Après la grève des services, le SNMRH a décidé de saisir le conseil d'État pour faire annuler l'instruction du 17 mars 2023, qui met en application l'article 33 de la loi dite Rist.
Après avoir alerté l'opinion publique sur les conséquences de l'application inopinée de l'article 33 de la loi Rist du 26 avril 2021, et souligné ses effets néfastes, à savoir la fermeture de services hospitaliers par manque de médecins, le Syndicat national des médecins remplaçants des hôpitaux (SNMRH) monte d'un cran, en saisissant cette fois-ci le conseil d'État en vue de l'annulation de "l'instruction ministérielle du 17 mars 2023 qui met en application l'article 33 de la loi Rist". Pour rappel, le SNMRH a aussi lancé une grève des services, par les médecins intérimaires.
Requête en référé et sur le fond
En tout et pour tout, le SNMRH a donc déposé deux requêtes, l'une en référé, et l'autre sur le fond. Sur le première requête en référé, le caractère d'urgence, qui inciterait le juge à suspendre l'instruction visée immédiatement, est justifié par plusieurs arguments. Le premier d'entre eux est d'ordre sanitaire. Depuis l'application de l'article 33 de la loi Rist, de nombreux services ont dû fermer leurs portes - 50 selon le SNMRH - mettant en danger de nombreux concitoyens. La suspension de cette instruction permettrait de revenir à la situation ante, et de faire en sorte que les services fermés par manque de médecins puissent de nouveau fonctionner. Sur la forme, selon l'analyse du conseil du SNMRH, la mise en branle de l'article 33 ne pouvait être effective que par la publication d'un décret du Premier ministre et non d'une instruction du ministre de la Santé. Autre point juridique qui peut rendre cette instruction inapplicable : la suspension de la rémunération d'un médecin intérimaires n'est pas soumise à une procédure contradictoire préalable. Aussi, cette procédure revêt un caractère de violation des contrats. Le conseil du SNMRH fait aussi valoir que les critères d'adaptation, de nécessité et de proportion n'ont pas été respectés par ladite instruction : ainsi, elle n'a pas pris en compte la rémunération de l'agence d'intérim, mais plafonne uniquement la rémunération du médecin intérimaire.
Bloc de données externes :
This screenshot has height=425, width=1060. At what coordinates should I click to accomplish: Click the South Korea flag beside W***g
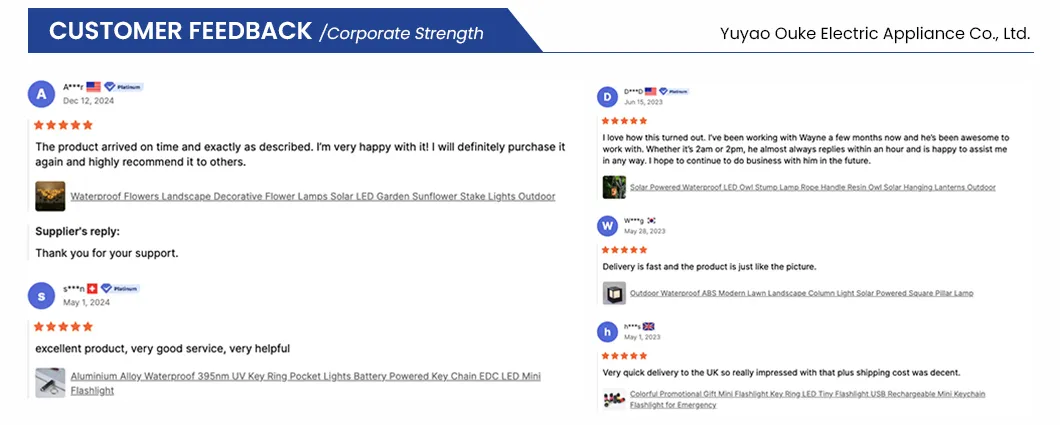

Réglementation inintelligible
L'instruction n'établit pas non plus la "réalité d'une rémunération égalitaire", entre médecins concluant un contrat d'intérim de gré à gré avec les établissements de santé, et médecins exerçant via le truchement d'une agence d'intérim. Il y a là, selon le SNMRH, une violation du principe d'égalité. Enfin, la réglementation introduite par cette instruction serait inintelligible : selon que le contrat serait conclu de gré à gré, ou par le biais d'une agence d'intérim, la rémunération d'une garde de 24 heures pour un médecin intérimaire pourrait varier de 315 euros. Le conseil du SNMRH reprend la même argumentation pour demander sur le fond l'annulation pour excès de pouvoir de cette instruction.